What must be handed in is the entire listing, exactly as written, with no pictures.

- - - -

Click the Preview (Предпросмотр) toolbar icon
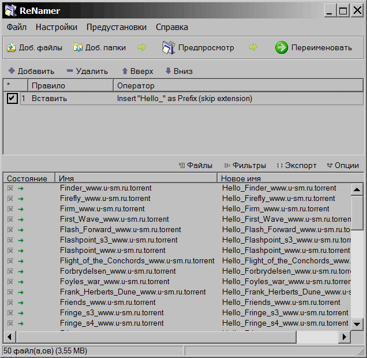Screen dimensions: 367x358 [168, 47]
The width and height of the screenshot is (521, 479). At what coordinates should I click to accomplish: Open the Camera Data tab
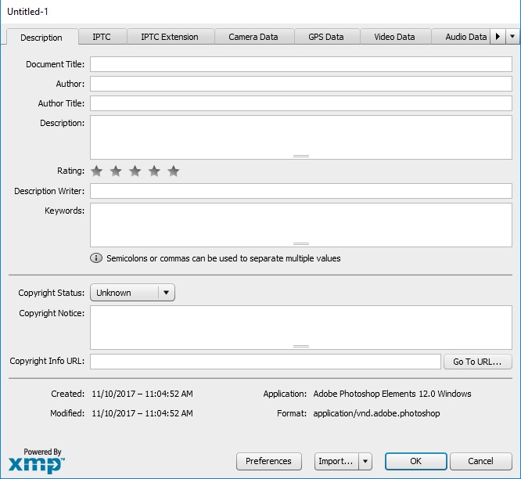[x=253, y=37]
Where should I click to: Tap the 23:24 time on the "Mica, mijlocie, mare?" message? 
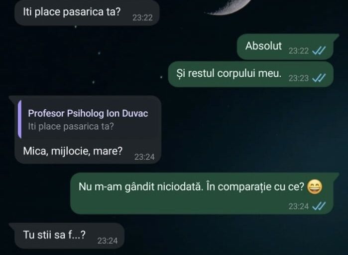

- - - -

> Result
Click the Preview (Предпросмотр) toolbar icon
Screen dimensions: 367x358 [168, 47]
The width and height of the screenshot is (521, 479). At what coordinates should I click to accomplish: Open the Camera Data tab
[x=253, y=37]
Where should I click to: Tap the 23:24 time on the "Mica, mijlocie, mare?" message? 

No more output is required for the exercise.